- _Source records_:
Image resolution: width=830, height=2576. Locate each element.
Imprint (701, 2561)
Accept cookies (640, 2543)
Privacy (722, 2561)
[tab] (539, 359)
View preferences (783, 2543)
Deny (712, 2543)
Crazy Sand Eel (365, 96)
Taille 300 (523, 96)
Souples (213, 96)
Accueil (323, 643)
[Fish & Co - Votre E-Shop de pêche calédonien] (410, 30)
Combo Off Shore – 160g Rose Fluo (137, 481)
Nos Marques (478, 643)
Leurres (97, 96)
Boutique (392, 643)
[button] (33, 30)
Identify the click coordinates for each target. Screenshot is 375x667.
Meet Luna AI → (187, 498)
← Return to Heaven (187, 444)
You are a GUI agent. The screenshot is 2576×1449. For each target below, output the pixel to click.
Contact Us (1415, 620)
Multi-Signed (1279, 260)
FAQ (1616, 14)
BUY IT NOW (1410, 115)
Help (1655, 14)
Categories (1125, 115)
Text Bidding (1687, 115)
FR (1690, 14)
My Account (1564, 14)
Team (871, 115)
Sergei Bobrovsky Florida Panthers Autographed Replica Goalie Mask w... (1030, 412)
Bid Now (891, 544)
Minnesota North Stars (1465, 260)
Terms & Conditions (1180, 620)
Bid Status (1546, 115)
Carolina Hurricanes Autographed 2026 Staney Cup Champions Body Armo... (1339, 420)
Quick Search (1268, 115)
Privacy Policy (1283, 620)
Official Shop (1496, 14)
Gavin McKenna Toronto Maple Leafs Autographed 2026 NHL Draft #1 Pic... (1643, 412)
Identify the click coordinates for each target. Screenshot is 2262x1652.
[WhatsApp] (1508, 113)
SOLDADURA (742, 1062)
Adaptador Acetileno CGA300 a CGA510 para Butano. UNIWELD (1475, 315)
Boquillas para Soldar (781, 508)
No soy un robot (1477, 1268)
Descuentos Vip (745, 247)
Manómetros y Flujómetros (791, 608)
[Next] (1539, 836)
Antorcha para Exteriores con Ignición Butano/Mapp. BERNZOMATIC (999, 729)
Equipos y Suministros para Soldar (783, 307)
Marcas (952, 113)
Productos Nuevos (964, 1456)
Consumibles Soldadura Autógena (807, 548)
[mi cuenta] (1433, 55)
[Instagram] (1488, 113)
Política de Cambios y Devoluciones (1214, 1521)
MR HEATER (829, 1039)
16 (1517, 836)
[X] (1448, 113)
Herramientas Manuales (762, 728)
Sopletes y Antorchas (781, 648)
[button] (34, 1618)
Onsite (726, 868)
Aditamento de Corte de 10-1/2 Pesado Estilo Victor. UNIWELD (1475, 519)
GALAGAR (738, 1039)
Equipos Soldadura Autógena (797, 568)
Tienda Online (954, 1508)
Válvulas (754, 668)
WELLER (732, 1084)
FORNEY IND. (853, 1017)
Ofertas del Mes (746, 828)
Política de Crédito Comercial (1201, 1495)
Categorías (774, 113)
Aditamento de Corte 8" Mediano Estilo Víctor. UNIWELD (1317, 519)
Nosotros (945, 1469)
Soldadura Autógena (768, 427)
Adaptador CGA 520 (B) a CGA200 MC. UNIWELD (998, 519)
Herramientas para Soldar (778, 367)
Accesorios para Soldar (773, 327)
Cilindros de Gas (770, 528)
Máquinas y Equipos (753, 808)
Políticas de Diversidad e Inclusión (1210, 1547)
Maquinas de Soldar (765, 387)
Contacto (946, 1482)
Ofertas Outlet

- _Prompt_:
The answer should consist of every line above in which "Herramientas" appears.

- _Task result_:
Herramientas Manuales (762, 728)
Herramientas para Soldar (778, 367)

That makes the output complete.